- Developer: intranda GmbH
- Initial release: 2004; 22 years ago
- Stable release: 25.11 / 28 November 2025; 39 days ago
- Repository: github.com/intranda/ ;
- Written in: Java
- Operating system: platform-independent
- Available in: English, German
- Type: Digitisation
- License: GNU GPL
- Website: www.intranda.com/en/digiverso/goobi/goobi-overview/

= Goobi =

Goobi (Abbr. of Göttingen online-objects binaries) is an open-source software suite intended to support mass digitisation projects for cultural heritage institutions. The software implements international standards such as METS, MODS and other formats maintained by the Library of Congress. Goobi consists of several independent modules serving different purposes such as controlling the digitization workflow, enriching descriptive and structural metadata, and presenting the results to the public in a modern and convenient way.

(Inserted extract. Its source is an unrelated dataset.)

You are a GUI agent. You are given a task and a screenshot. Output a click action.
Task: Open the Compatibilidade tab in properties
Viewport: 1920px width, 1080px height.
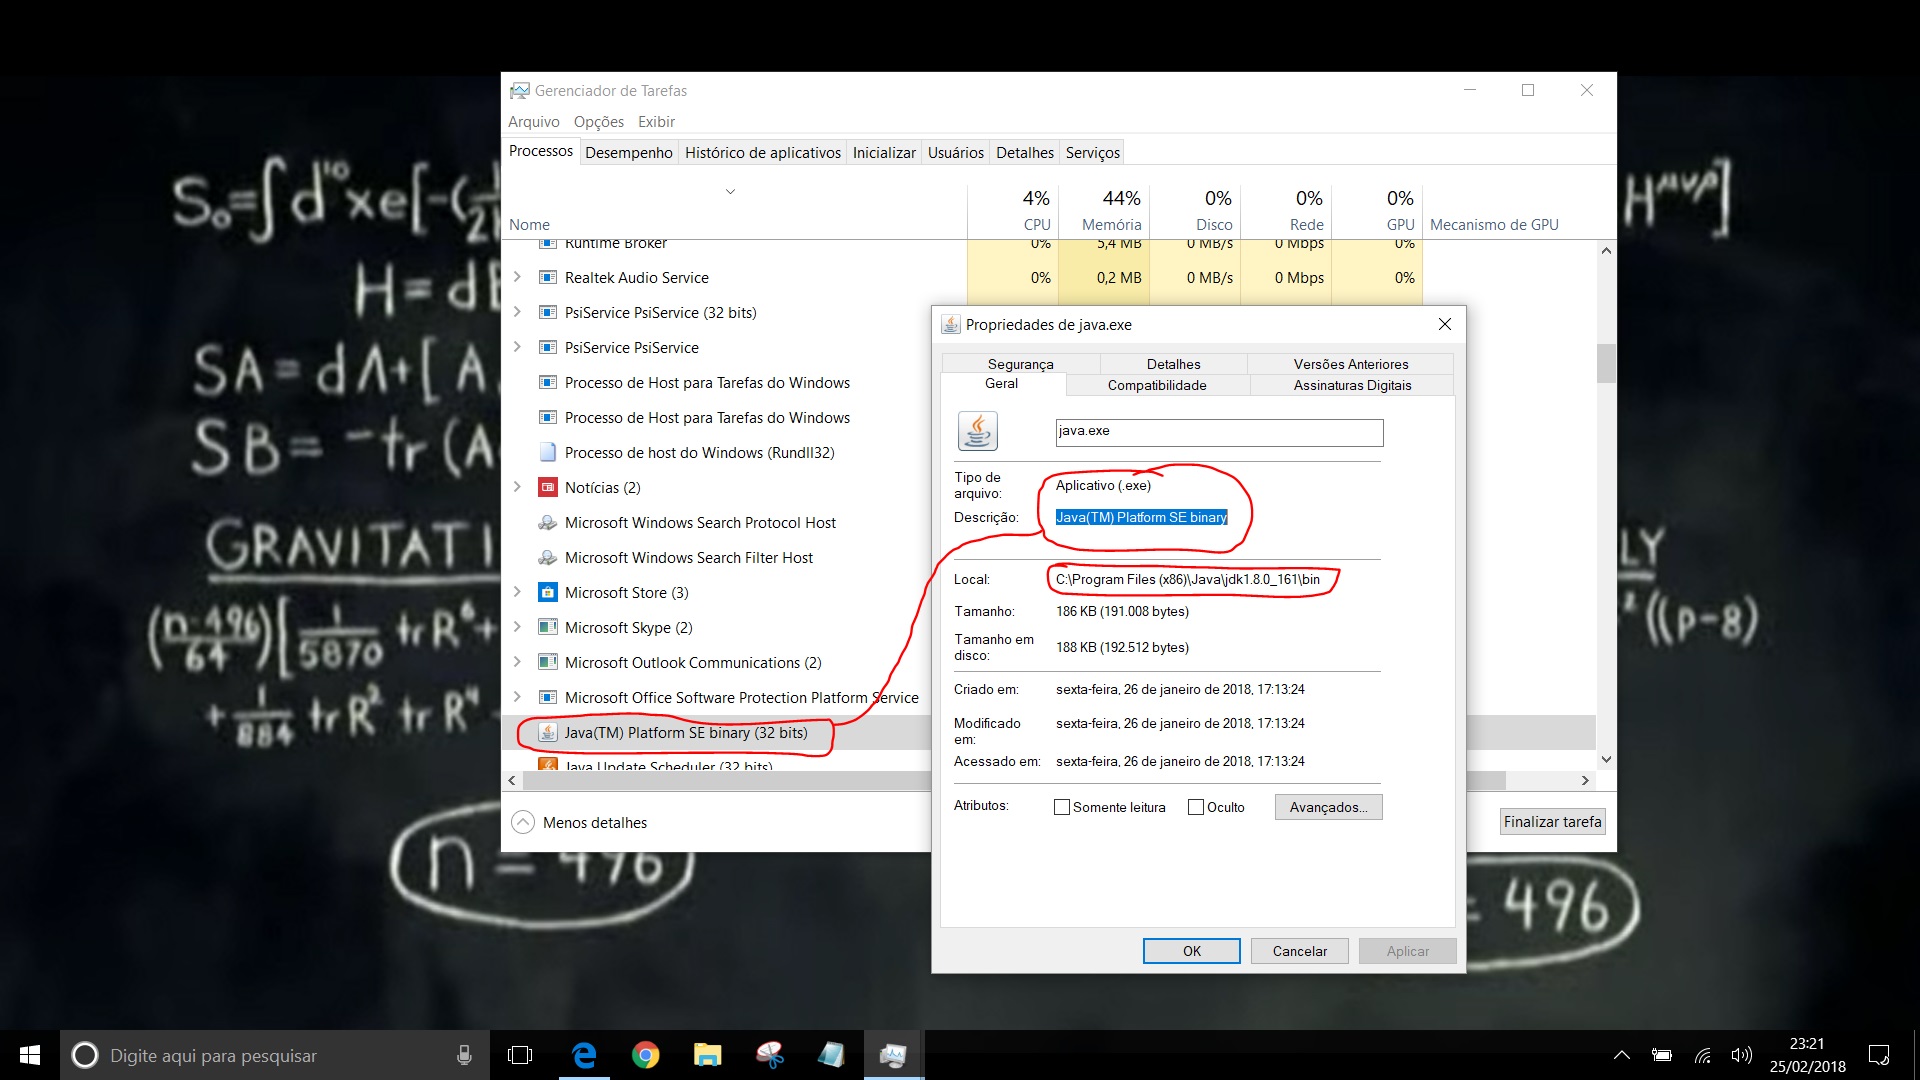(1157, 385)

It is used by archives, libraries, museums, publishers and scanning utilities.

== Structure ==
Goobi has the following properties:
- Central management of the digital copies (images)
- Central metadata management: it is possible to catalogue and integrate metadata from various locations
- Controlling mechanisms: they are used to control the progress of work of the partners
- Export and import interfaces for metadata and third-party digital copies
- Management tasks: managing error messages, completion of work steps and conveying to the next step, including changing partners
- Platform-independence: Goobi is a Web application and has to be designed in this way, as partners in digitisation of a customer are often distributed all over the world.

Components for the distributed workflow management are integrated into the product to ensure the management of a distributed communication and production among various partners.

==History==
Goobi is widely used in 40 European libraries in Austria, Germany, the Netherlands and UK.
The workflow part of the software existed in two different forks of the original Goobi software. While the Goobi community edition was cooperatively maintained by major German libraries and digitization service providers, the Intranda edition is developed by a single company.

In May 2016, the German Goobi association Goobi Digitalisieren im Verein e. V. decided to choose the new name Kitodo to avoid legal problems with the old name Goobi.

The software Goobi will be further developed.